■ WHAT THIS TASK INVOLVES ■
Retype the stretch from the line containing "982x388 pixels. How" through the line containing "tap(100, 26)", leaving the pictures out.

[Dataset entries]
== == ==

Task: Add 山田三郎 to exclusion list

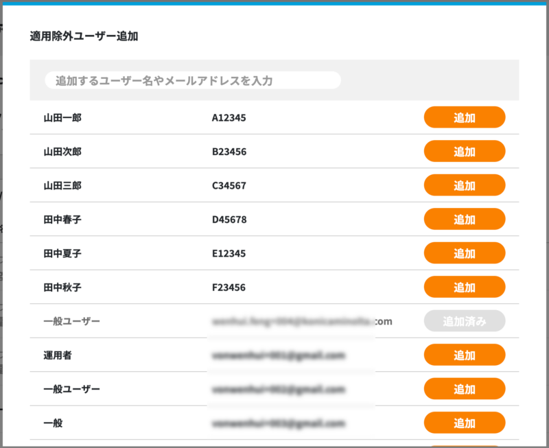Action: tap(465, 185)
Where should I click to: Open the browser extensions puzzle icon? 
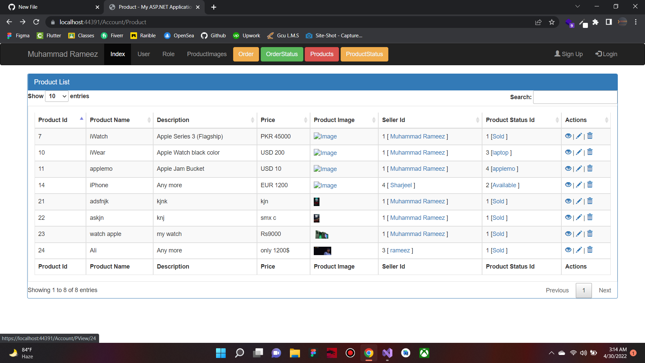pyautogui.click(x=596, y=22)
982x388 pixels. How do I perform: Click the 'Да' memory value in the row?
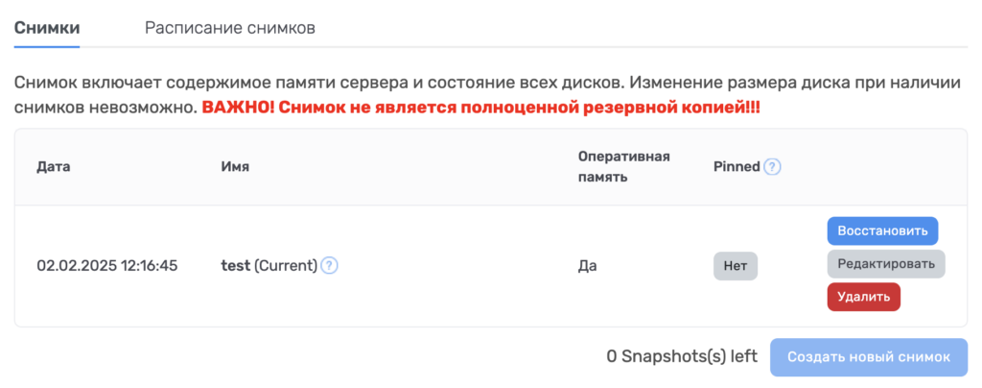(588, 266)
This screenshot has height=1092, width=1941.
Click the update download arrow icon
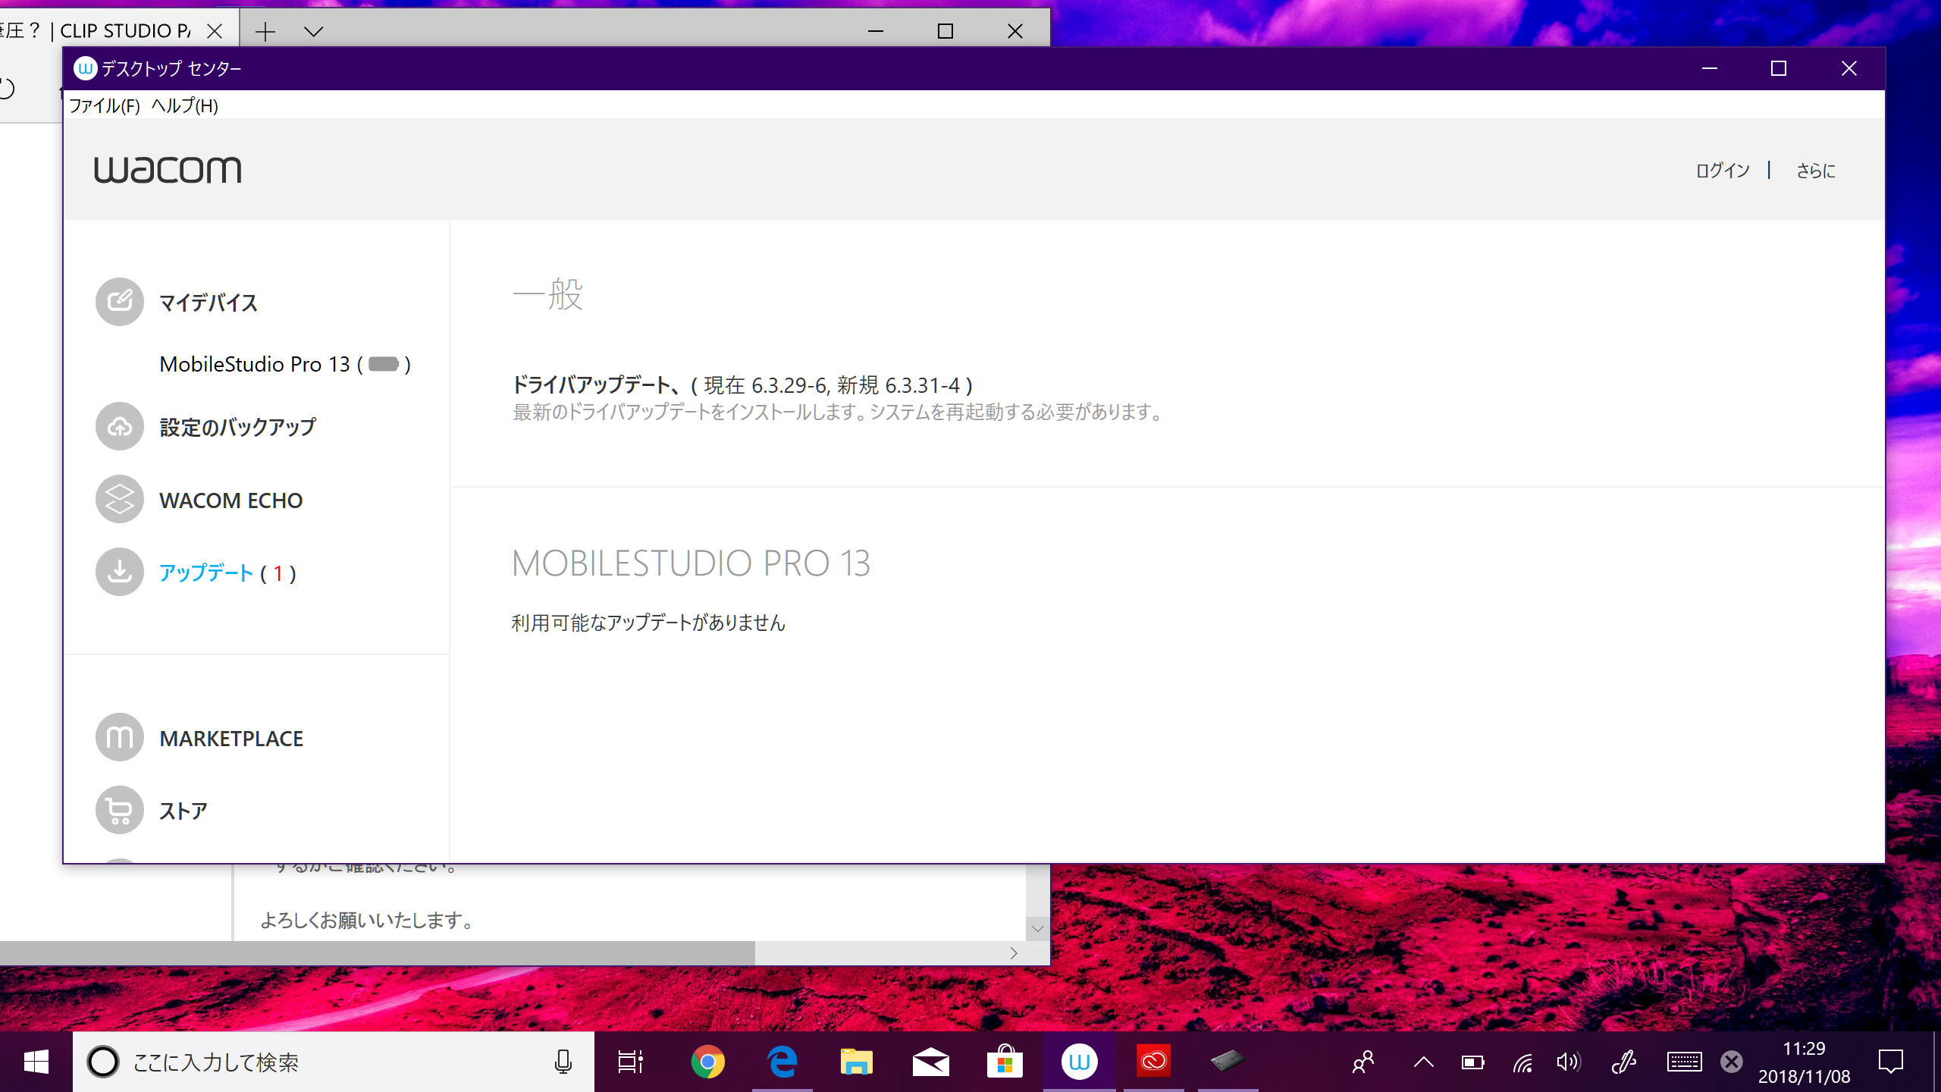pos(119,572)
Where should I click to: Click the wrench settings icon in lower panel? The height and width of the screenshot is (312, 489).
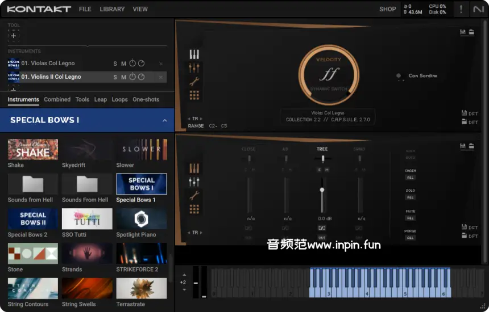[x=194, y=195]
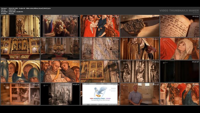Select the red-robed bishops painting thumbnail

tap(100, 26)
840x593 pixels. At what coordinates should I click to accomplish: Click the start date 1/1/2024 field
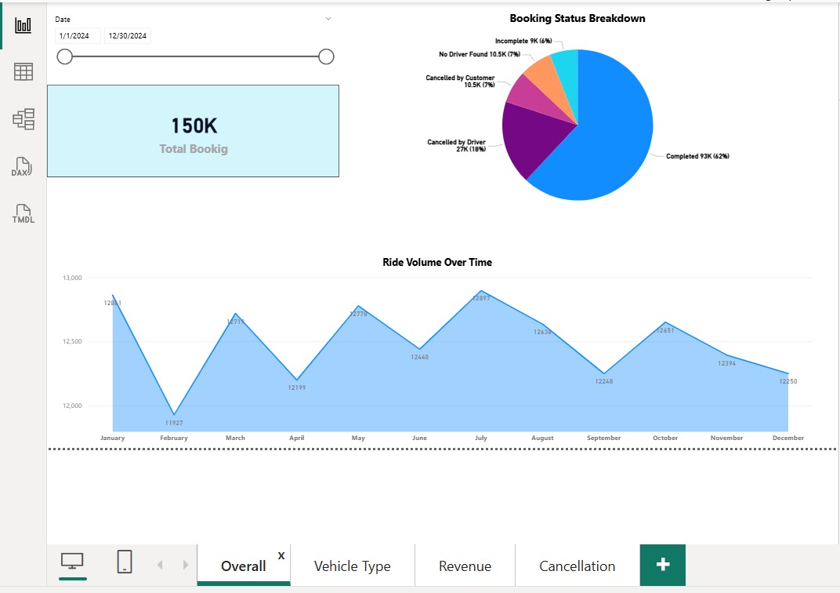coord(78,36)
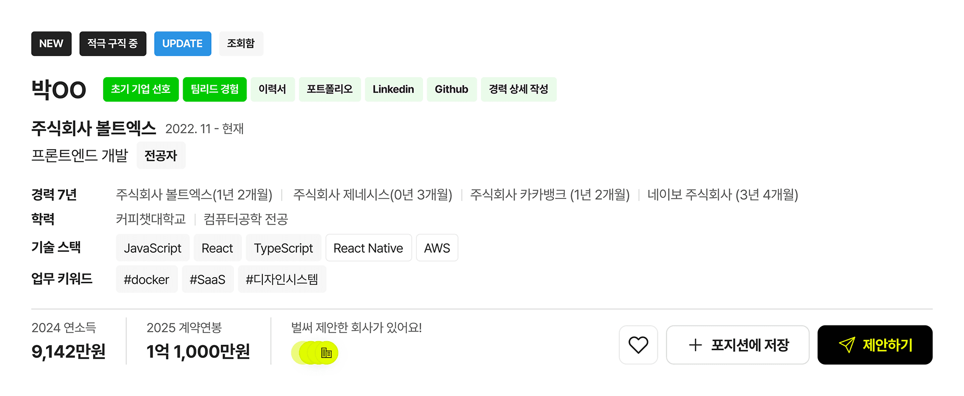Click the candidate name 박OO
The image size is (964, 396).
58,90
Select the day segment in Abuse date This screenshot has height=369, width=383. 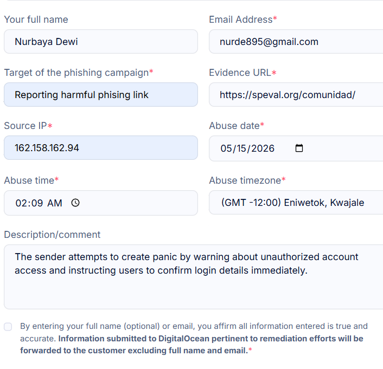(241, 148)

== == ==

■ FINAL RESULT ■
982x388 pixels. How do I perform: Click the 'Да' memory value in the row?
(588, 266)
This screenshot has height=1092, width=1941.
Click the update download arrow icon
pos(119,572)
Where should I click to: Click the wrench settings icon in lower panel? The height and width of the screenshot is (312, 489).
[x=194, y=195]
Select the red-robed bishops painting thumbnail

tap(100, 26)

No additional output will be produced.